En cas de décès d’un parent détenteur de l’autorité parentale conjointe, l’autorité parentale revient au survivant, y compris le droit de déterminer le lieu de résidence de l’enfant. Afin de protéger le développement de l’enfant, l’autorité de protection de l’enfant, en dernier recours, retire l’enfant au parent et le place de façon appropriée. Pour déterminer si une mesure doit être prise, il est sans pertinence que les parents aient commis ou non une faute. En l’espèce, les seuls reproches adressés au père survivant figurent dans le testament de la mère décédée où elle allègue également une éducation stricte dans la famille paternelle. Selon le TF, il n’apparaît pas arbitraire de retenir que ces reproches sont insuffisants à établir que le bien-être de l’enfant serait compromis chez son père.

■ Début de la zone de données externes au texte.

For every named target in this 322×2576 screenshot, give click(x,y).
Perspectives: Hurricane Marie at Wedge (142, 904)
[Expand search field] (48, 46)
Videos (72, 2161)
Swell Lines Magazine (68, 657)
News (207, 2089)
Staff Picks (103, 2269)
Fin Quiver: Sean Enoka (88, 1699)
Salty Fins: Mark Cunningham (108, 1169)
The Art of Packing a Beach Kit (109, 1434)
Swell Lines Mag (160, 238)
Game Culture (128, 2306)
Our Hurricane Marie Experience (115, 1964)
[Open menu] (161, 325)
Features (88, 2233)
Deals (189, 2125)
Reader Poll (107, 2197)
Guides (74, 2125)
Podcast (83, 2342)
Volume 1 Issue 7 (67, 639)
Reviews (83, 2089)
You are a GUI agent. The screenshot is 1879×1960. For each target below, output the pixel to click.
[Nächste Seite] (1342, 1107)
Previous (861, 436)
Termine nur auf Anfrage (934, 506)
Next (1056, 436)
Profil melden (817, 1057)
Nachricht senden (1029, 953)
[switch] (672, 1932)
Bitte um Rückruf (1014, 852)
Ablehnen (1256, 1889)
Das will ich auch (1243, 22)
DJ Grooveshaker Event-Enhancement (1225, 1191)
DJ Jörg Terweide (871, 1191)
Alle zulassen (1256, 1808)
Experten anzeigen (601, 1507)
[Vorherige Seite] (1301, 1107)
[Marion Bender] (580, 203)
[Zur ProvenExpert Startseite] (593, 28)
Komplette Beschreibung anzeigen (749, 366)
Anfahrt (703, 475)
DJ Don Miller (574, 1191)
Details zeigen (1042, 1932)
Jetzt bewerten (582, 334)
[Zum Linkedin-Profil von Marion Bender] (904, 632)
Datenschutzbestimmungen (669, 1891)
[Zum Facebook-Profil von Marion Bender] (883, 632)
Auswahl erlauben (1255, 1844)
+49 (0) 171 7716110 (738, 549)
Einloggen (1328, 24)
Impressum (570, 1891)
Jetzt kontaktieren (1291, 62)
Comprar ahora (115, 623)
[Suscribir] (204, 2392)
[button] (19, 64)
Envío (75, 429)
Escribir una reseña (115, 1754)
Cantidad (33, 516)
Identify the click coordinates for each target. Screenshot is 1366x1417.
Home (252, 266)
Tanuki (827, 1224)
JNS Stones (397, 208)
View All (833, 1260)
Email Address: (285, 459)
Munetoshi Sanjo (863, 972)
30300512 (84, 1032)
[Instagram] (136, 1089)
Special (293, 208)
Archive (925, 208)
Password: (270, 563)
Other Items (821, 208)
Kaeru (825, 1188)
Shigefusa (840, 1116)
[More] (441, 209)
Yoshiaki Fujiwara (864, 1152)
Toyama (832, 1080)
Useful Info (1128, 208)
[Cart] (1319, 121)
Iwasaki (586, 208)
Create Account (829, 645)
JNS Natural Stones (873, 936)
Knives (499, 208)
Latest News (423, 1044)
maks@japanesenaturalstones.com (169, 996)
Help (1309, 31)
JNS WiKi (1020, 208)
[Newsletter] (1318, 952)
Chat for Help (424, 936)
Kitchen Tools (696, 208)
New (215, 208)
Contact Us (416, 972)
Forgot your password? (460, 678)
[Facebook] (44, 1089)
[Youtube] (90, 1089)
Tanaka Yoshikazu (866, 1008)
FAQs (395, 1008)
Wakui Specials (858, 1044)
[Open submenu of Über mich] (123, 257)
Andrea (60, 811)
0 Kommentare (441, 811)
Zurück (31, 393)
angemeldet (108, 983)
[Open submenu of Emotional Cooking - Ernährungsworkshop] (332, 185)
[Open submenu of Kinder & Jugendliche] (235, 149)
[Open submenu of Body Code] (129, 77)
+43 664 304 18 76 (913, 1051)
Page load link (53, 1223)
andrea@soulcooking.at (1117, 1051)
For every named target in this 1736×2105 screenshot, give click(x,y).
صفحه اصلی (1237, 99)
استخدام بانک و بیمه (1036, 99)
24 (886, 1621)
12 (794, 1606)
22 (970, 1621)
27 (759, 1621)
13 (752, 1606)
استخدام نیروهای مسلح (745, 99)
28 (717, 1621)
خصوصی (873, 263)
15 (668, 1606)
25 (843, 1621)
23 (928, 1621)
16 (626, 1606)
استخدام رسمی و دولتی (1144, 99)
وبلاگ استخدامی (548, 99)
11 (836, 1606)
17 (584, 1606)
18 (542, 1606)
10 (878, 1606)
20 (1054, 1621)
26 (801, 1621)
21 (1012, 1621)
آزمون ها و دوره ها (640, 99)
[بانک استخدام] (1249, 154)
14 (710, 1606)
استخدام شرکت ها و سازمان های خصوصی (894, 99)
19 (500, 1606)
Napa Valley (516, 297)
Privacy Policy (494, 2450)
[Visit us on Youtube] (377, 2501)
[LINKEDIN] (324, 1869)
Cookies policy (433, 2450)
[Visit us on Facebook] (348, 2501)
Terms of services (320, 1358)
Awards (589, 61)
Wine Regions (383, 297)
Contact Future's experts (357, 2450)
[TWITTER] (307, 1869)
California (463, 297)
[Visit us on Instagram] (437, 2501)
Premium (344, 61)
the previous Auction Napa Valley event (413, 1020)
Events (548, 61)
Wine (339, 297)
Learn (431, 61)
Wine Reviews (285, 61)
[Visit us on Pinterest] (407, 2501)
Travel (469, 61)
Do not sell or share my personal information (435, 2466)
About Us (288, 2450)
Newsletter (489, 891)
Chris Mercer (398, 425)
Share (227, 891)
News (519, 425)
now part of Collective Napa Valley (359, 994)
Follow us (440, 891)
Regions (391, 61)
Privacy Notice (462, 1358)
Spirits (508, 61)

Changement de curateur. Le curateur ne saurait conditionner les relations personnelles à des consultations individuelles régulières avec le parent. Il s’agit du pouvoir de décision de l’APEA. Seule une personne physique, disposant des compétences personnelles et professionnelles et du temps nécessaire, peut être désignée à la fonction de curateur. Sous sa propre responsabilité, le curateur peut ensuite déléguer des tâches concrètes, qui ne sont pas directement liées à la prise en charge de l’enfant, à un tiers (par ex. amener l’enfant quelque part, être présent lors de la remise ou de la durée des visites).

Enlèvement international d’enfant et procédure de retour. Enfants vivant auprès de leur mère en Espagne et retenus en Suisse par le père à l’issue de vacances. Enlèvement illicite établi. Rappel des motifs de refus du retour et du cadre de l’opposition des enfants. En l’espèce, le premier enfant, âgé de 14 ans, n’a pas pu être entendu en raison de son handicap. Le second enfant, âgé de presque 13 ans, souffre d’un déficit de développement et a été longuement manipulé par le père, de sorte qu’il est retenu un manque de maturité nécessaire pour se former une volonté autonome et que son opposition ne peut être suivie telle qu’elle. Le TF s’interroge néanmoins sur le traumatisme (avec risque suicidaire) que pourrait engendrer un retour, mais il n’est pas possible de faire un pronostic sérieux à cet égard. Le bien des enfants serait de toute manière mis en danger en restant en Suisse : le père ne fait pas appel aux aides nécessaires pour surmonter les handicaps, le placement devrait être envisagé. Voir aussi : TF 5A_437/2021 du 8 septembre 2021 (d) ; TF 5A_954/2021 du 3 janvier 2022 (f).

Violation du devoir d’assistance ou d’éducation. L’infraction suppose un devoir d’assistance, soit de protection ou un devoir d’éducation, en assurant le développement sur le plan corporel, spirituel et psychique, du mineur. Cette obligation peut découler de la loi, d’une décision ou d’un contrait, voire d’une situation de fait. Le comportement délictueux peut consister en une action ou une omission.